# [PASSAGE FOR REVIEW]

// the find
coaidev/coai
🚀 Next Gen Multi-tenant AI One-Stop Solution. Builtin Admin & Billing System. Enterprise-Grade Unified LLM Gateway Support for 200+ Models And 35+ Providers, Load Balacing w/ Priority-base Routing, Cost Management, Chat Share, Cloud Sync, Credit/Subscription Billing, All File Parsing, Web Search, Built-in Model Cache.
CoAI is a self-hosted LLM gateway plus chat UI — think One API and ChatGPT-Next-Web bolted together into one Go/React monolith. It handles multi-provider routing, per-user billing (subscriptions and token-based), conversation sync, and file parsing. The target is someone who wants to run a commercial AI chat service for paying users without stitching together three separate projects.

# [DATA SECTION]
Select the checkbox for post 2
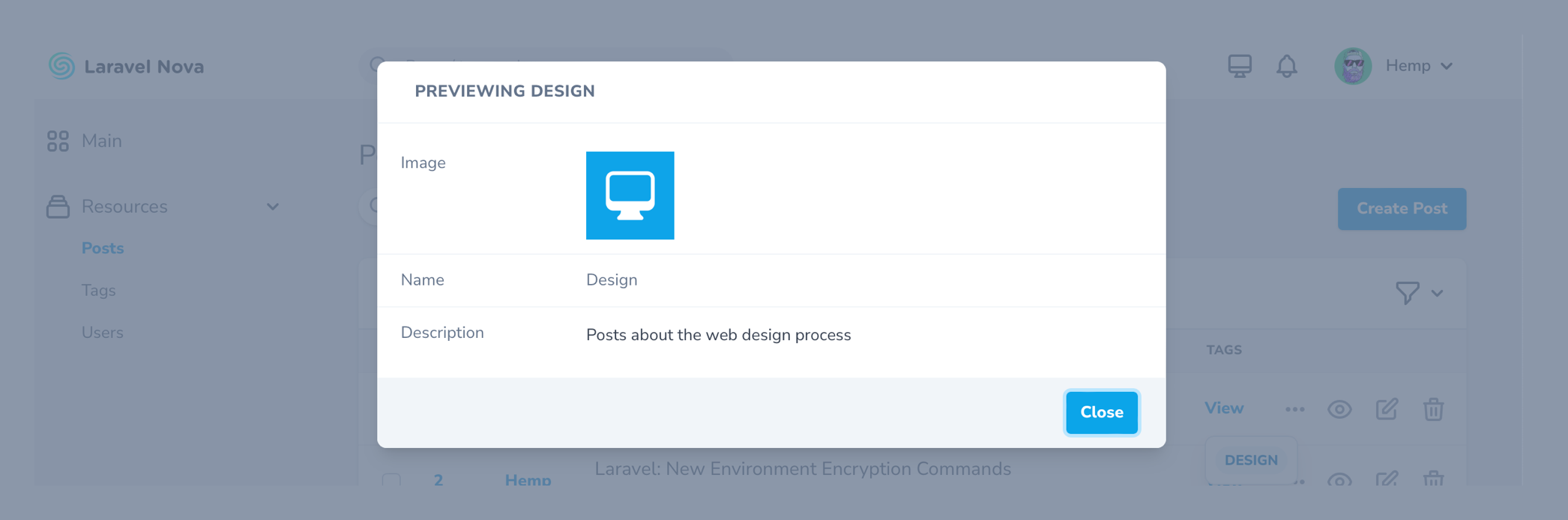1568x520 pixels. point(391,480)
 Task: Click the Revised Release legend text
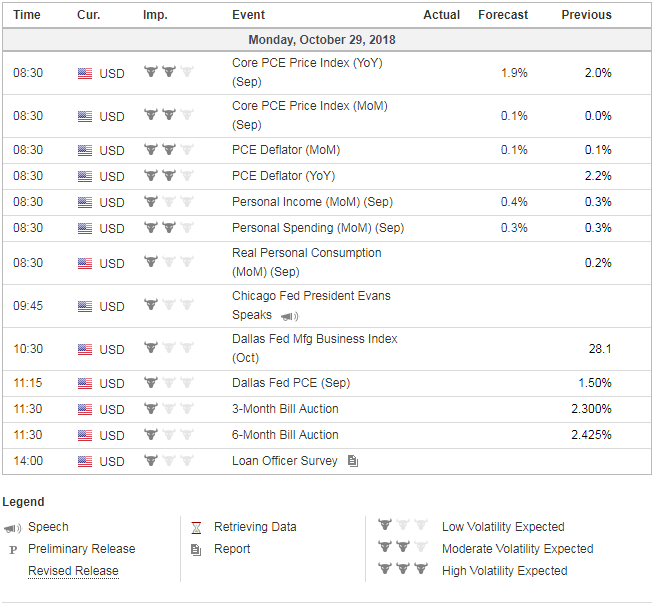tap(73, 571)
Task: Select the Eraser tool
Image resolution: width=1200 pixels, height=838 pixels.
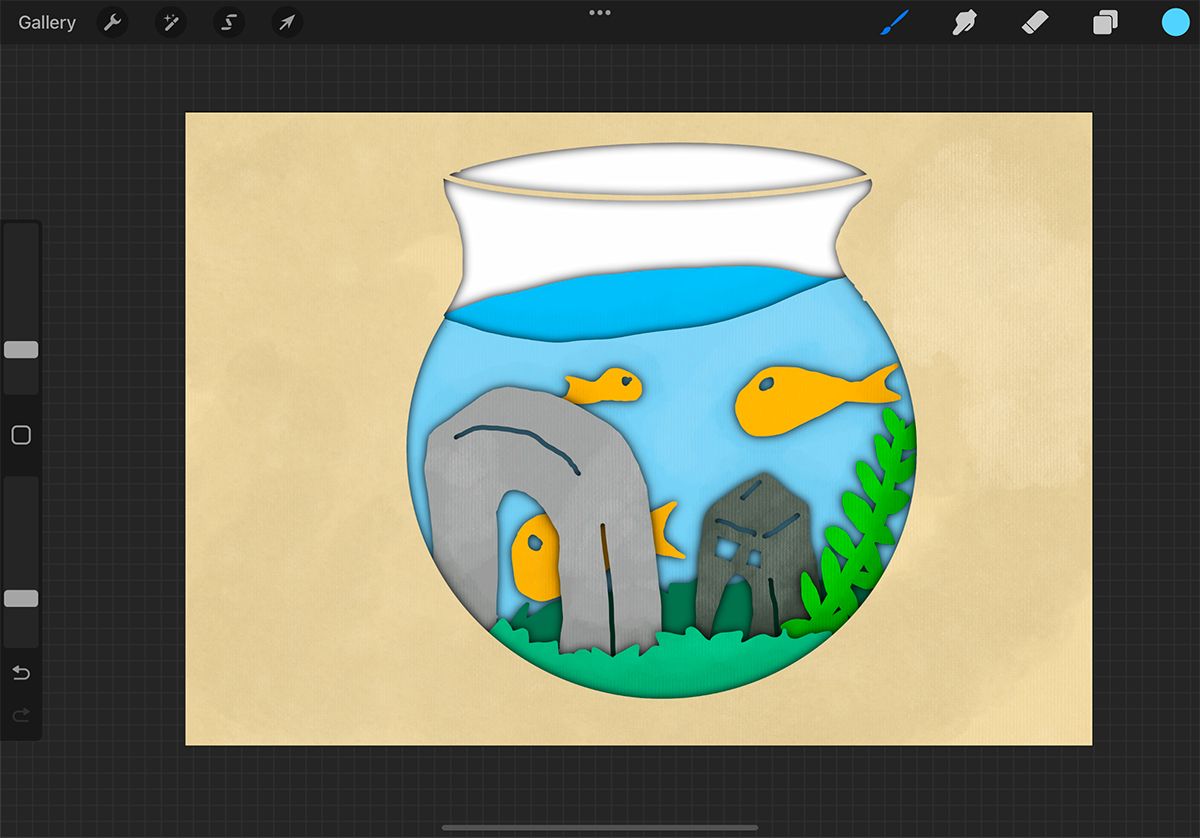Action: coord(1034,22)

# [TASKS TO COMPLETE]
(a) Please list everything the CoAI description says the gateway handles, in the sentence that begins "It handles".
(b) In the CoAI description, which two projects is CoAI likened to being bolted together?

# [EXERCISE ANSWERS]
(a)
- Multi-provider routing
- Per-user billing (subscriptions and token-based)
- Conversation sync
- File parsing

(b) One API and ChatGPT-Next-Web.